Once we gave a dinner party where Tess sat two feet away from one of the female dinner guests and kept up a low-grade growl while never once taking her eyes off the woman. (I must confess to having never liked this woman and was more amused by Tessie’s rudeness than I should have been.)
If she was let out to the backyard to relieve herself, she would later return to the closed door and stand silently for one of us to remember she was out there. But when you opened the door, she would just stand there staring at you. (Another advertised symptom treatable by Anipryl, BTW.) Usually my husband or I just lifted her back inside.
We often referred to Tess as our “voodoo dog,” because she was so otherworldly in so many ways. She acted as if she heard voices from a place only she had access to.
Once she awoke the house in the middle of the night by making a sound like a human scream. Later that morning, we received word that a friend of ours, dying of breast cancer, had given up the fight at exactly the time in the middle of the night that Tess screamed.
Tess was a classic Omega dog. She never allowed herself to sleep on our bed while we are actually in it, but indulged when we left. While my other dog would sniff a proffered treat suspiciously, holding it up to the light, touching a tentative tongue to it to make sure I wasn’t trying to poison her, Tess immediately wolfed down anything offered to her. She allowed all other animals in our house—dogs and cats—to eat before she did, yet she was ravenously hungry at all times.
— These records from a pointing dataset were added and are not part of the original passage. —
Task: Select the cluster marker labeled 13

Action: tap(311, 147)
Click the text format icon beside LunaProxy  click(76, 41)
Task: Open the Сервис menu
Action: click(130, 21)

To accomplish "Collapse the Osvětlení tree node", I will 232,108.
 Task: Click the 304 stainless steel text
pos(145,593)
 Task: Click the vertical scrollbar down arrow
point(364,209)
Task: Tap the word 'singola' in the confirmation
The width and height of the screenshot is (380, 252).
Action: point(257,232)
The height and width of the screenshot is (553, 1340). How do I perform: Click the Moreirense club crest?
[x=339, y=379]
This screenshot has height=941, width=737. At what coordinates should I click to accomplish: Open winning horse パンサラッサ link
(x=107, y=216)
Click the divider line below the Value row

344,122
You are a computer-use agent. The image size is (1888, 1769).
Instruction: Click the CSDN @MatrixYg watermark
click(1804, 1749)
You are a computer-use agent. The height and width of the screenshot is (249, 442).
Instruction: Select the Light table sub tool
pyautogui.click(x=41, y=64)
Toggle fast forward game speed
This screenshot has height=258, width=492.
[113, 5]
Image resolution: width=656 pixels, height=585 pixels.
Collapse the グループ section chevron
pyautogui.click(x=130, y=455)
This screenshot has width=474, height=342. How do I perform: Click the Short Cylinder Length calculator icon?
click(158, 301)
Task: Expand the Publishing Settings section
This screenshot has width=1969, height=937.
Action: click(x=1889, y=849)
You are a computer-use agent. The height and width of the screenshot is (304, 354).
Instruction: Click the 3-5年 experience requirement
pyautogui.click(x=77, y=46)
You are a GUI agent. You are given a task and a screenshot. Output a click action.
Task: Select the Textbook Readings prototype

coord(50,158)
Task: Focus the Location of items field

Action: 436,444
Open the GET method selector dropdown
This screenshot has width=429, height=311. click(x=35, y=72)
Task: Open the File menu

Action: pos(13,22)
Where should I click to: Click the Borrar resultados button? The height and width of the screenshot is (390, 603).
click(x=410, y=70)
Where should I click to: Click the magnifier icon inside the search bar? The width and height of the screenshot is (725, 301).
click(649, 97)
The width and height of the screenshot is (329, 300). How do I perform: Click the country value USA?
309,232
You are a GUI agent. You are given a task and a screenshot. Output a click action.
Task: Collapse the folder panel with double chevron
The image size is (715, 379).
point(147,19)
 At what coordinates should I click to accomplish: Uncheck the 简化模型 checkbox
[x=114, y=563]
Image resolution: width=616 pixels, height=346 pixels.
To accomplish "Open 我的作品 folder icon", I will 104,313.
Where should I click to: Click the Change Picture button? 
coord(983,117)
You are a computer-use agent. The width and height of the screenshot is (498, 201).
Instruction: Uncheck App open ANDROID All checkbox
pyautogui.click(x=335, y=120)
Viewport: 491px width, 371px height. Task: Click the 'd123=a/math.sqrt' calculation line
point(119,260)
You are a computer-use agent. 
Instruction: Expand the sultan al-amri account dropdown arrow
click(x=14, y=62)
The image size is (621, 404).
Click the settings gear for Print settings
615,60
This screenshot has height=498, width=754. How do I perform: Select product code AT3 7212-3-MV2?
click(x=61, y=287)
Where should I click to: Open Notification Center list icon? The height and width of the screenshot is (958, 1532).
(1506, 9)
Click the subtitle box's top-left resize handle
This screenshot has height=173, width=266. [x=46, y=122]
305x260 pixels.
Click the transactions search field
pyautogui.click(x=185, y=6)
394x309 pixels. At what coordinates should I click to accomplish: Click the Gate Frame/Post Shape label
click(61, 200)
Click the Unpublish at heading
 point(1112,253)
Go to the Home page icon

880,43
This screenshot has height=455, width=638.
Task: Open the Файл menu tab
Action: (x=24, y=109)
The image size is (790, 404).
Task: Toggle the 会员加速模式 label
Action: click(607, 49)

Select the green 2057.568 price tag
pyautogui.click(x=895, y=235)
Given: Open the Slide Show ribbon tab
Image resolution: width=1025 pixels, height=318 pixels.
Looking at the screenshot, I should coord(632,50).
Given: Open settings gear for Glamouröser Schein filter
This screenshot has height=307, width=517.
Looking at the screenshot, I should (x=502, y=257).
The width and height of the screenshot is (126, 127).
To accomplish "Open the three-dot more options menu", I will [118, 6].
Tessie resembled a bloated miniature greyhound. She was tan and, because she liked food so much and I saw it as a way to give her love, chubby. Her head was small, her legs long and skinny but her middle was very round. Once, when my husband was picking up my step-daughter from her relatively-snooty equine day camp which was heavily populated with adorable Jack Russells in the back of every SUV, Tess, who had accompanied my husband that day, got out and became briefly, insanely happy, rolling in a pile of horse manure. When my husband finally caught her, a middle-aged and very unimpressed woman asked with intense disdain what kind of dog it was. My husband—carrying a redolent Tessie at arms’ length—grinned at her and said: “I’m surprised you don’t know. This is a pedigreed Butterball!”
Two years after we got Tess, my son pointed out to me that Tessie was wagging her tail. We’re not sure when, exactly, she started doing that, but we do know she hadn’t done it before.
As it turned out, while I was happy to have my other ancient dog on Anipryl—and was pleased with the results—I knew in my heart that it wasn’t really an option for Tess.
As my husband said, “What if we put her on it and she becomes normal?”
Heaven forbid.
NB: When Tessie died, she did it in typical Tessie-style—without explanation or advance warning on the 14th anniversary of the day we found her.